## Work required
Please return all lines of the data below containing the string "computer".

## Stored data
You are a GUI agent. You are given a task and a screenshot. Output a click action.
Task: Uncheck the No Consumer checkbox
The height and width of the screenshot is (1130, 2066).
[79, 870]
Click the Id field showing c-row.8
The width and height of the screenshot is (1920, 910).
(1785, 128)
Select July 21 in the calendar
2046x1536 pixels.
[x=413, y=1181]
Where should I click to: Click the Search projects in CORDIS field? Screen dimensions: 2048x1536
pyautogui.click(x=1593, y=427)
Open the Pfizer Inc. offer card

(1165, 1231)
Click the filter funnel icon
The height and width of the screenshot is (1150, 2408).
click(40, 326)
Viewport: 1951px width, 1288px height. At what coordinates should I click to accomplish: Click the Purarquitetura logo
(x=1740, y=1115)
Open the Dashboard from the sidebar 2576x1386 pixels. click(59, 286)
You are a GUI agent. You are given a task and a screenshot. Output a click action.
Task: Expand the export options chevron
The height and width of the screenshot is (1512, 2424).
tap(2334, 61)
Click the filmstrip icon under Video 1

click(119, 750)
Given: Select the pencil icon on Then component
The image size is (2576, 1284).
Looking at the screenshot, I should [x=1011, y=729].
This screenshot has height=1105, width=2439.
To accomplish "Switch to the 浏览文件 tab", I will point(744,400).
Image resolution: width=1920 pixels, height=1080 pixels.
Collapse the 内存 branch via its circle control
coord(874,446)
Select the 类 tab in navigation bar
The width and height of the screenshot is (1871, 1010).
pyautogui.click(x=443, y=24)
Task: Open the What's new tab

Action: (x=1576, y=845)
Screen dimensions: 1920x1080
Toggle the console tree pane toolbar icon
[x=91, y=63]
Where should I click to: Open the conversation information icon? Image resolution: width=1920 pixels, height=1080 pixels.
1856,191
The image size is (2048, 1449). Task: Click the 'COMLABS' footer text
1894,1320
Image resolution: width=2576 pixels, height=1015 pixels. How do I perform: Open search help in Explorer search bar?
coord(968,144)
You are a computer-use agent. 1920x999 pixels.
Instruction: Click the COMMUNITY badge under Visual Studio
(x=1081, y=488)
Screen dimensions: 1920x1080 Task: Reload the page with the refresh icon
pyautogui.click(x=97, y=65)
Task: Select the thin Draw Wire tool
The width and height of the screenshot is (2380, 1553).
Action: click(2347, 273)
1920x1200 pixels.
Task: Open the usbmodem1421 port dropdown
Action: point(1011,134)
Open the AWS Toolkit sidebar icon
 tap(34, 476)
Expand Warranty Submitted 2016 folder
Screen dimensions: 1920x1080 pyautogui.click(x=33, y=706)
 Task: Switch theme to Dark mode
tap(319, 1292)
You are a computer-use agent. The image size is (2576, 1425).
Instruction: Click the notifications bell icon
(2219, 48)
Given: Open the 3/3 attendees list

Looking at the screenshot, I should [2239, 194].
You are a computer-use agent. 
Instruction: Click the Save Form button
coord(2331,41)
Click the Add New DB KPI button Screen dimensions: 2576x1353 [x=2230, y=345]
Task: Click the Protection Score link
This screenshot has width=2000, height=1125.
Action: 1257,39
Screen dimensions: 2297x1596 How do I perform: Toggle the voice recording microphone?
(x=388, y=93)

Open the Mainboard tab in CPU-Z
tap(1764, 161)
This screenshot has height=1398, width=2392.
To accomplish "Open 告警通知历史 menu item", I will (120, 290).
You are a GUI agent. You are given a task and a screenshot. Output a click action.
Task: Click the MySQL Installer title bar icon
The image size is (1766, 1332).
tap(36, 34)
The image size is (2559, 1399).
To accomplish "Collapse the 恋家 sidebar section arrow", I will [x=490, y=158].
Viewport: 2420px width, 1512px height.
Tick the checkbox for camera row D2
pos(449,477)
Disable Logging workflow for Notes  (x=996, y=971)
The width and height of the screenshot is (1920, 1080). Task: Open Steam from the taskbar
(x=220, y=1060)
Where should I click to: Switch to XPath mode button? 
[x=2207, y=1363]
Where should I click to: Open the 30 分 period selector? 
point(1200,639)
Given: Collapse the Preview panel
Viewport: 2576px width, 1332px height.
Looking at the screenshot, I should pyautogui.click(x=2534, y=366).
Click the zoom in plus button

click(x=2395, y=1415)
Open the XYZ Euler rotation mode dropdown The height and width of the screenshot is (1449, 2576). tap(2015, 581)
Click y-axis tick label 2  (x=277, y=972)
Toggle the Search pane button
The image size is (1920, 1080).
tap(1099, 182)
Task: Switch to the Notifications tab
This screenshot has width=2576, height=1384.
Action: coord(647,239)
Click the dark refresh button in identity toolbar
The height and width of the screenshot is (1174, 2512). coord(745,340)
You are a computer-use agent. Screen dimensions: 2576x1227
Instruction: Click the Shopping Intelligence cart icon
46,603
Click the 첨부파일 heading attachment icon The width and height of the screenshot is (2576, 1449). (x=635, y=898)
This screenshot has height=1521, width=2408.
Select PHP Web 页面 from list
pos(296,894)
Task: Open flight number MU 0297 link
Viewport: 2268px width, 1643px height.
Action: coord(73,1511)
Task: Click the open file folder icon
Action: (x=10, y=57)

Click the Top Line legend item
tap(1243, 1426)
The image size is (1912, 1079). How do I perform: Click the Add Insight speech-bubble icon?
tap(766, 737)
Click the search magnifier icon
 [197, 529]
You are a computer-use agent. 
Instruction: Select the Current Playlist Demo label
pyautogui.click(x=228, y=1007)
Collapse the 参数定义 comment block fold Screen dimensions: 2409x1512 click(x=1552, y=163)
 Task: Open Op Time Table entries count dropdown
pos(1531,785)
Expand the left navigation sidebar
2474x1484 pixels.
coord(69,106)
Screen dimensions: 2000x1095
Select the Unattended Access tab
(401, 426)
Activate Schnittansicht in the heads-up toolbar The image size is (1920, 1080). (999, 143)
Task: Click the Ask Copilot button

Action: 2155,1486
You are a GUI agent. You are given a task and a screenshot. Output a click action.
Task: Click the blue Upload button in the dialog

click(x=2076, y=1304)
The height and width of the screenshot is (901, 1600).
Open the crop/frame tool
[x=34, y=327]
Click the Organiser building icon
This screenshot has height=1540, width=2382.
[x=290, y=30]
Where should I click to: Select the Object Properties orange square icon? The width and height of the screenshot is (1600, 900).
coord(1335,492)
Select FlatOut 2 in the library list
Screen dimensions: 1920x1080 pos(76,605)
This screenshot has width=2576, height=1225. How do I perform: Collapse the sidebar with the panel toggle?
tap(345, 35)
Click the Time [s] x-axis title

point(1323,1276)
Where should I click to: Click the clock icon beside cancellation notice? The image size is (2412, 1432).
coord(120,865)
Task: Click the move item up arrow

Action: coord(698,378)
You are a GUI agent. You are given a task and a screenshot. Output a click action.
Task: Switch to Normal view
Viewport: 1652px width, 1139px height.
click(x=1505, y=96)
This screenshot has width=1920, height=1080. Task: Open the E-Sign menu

## Finished task
You are a computer-use agent. 1920x999 pixels.
You are a computer-use agent. The image size is (2576, 1425).
You are a computer-use agent. 
You are a computer-use agent. Screen dimensions: 2576x1227
You are a computer-use agent. 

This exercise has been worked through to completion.